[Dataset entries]
--------------------

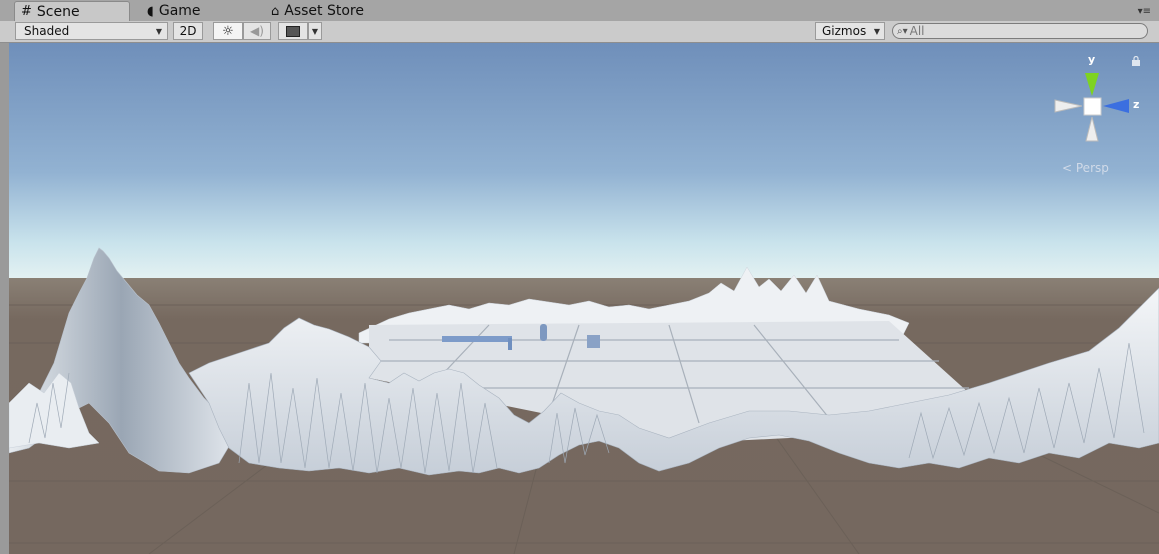 This screenshot has width=1159, height=554. I want to click on shading-mode-label: Shaded, so click(47, 31).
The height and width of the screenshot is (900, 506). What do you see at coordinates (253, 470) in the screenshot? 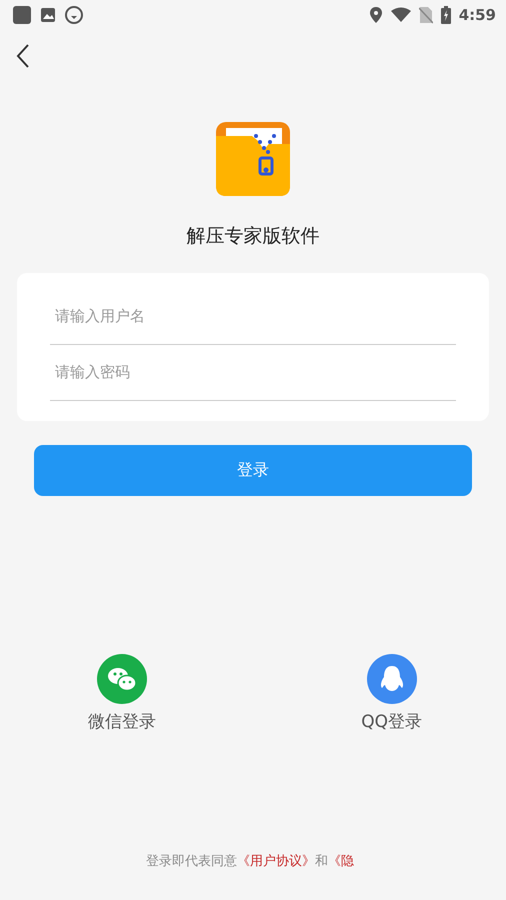
I see `login-button: 登录` at bounding box center [253, 470].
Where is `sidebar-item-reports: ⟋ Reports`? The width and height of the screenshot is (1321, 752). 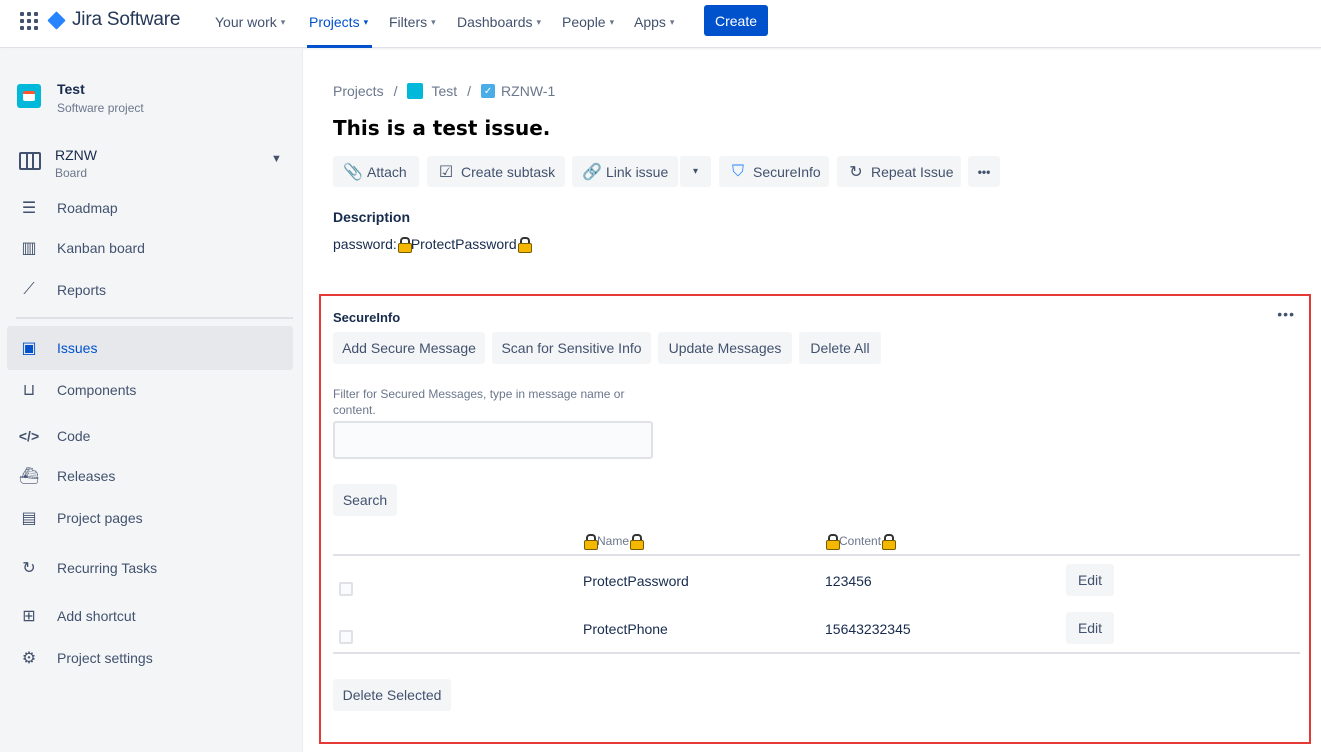 sidebar-item-reports: ⟋ Reports is located at coordinates (150, 290).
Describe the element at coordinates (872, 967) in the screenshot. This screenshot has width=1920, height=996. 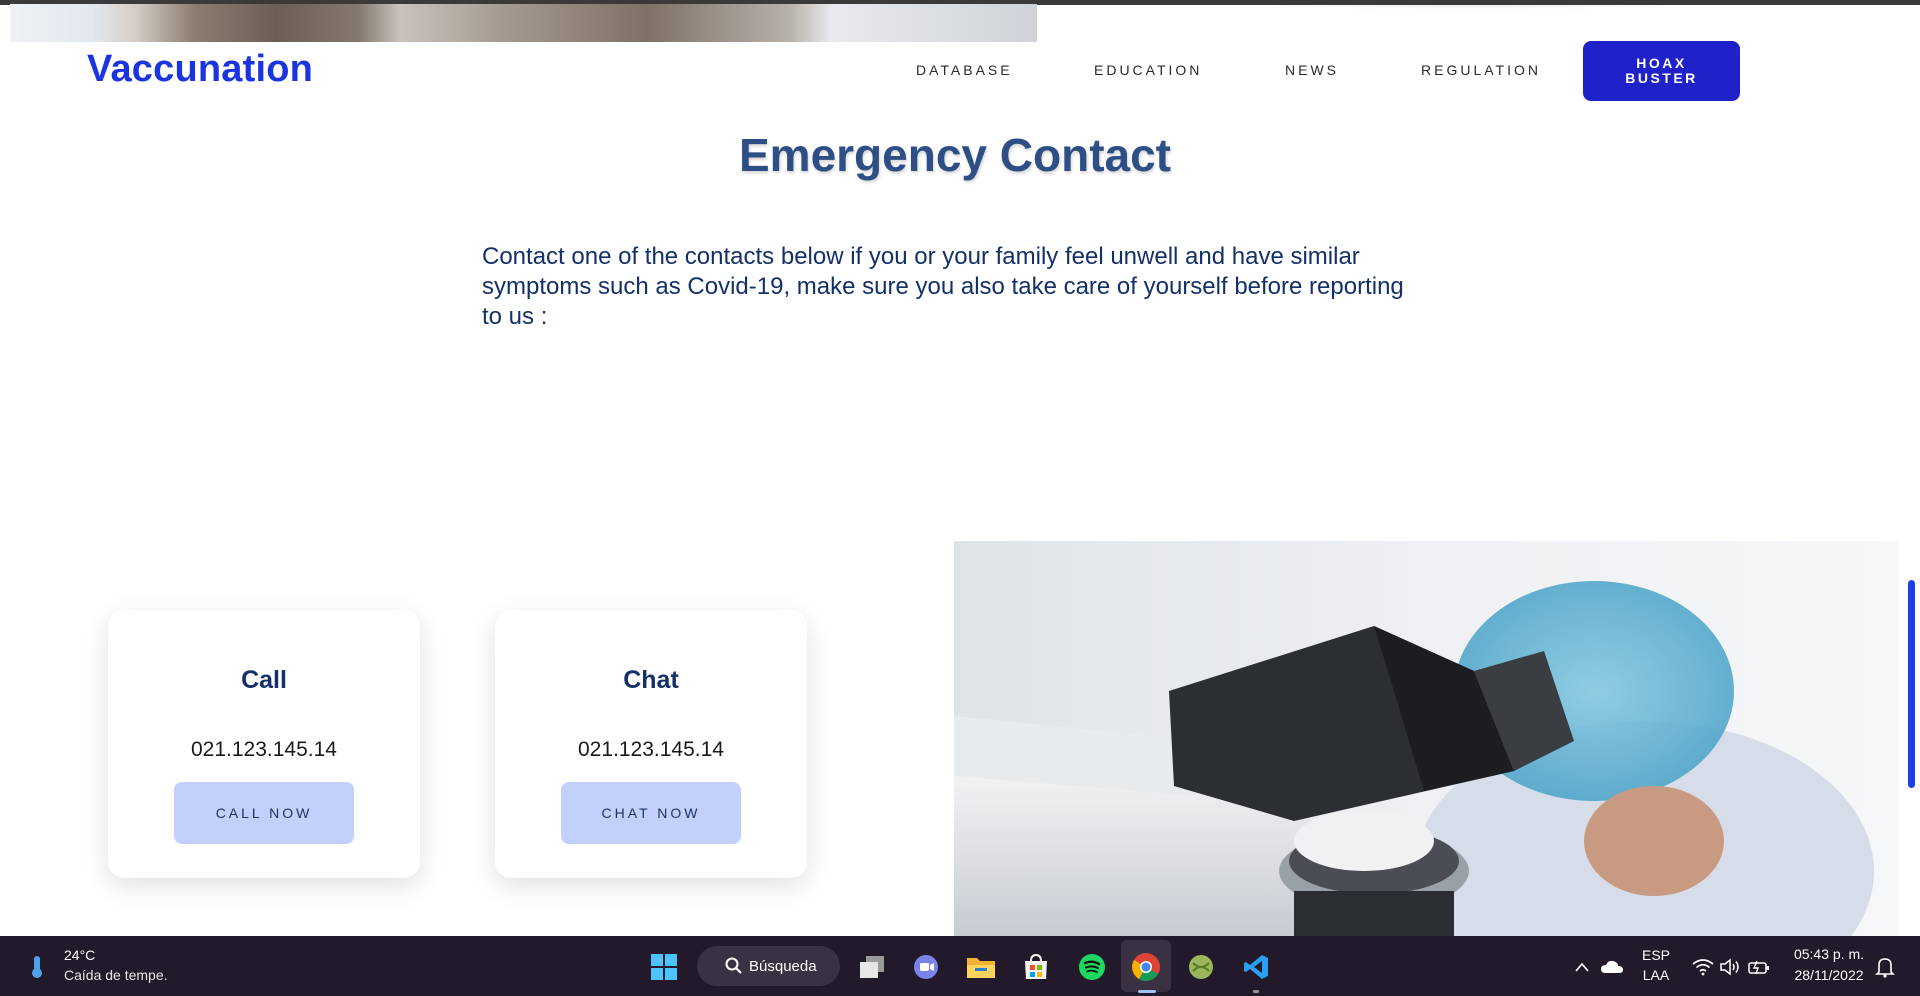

--------------------

Rewrite the records from the start up to and including the line with "center [253, 470].", with "coordinates" switched to "position" and nothing else changed. Leave the pictures out.

### The answer
 This screenshot has width=1159, height=554. I want to click on shading-mode-label: Shaded, so click(47, 31).
The height and width of the screenshot is (900, 506). What do you see at position (253, 470) in the screenshot? 
I see `login-button: 登录` at bounding box center [253, 470].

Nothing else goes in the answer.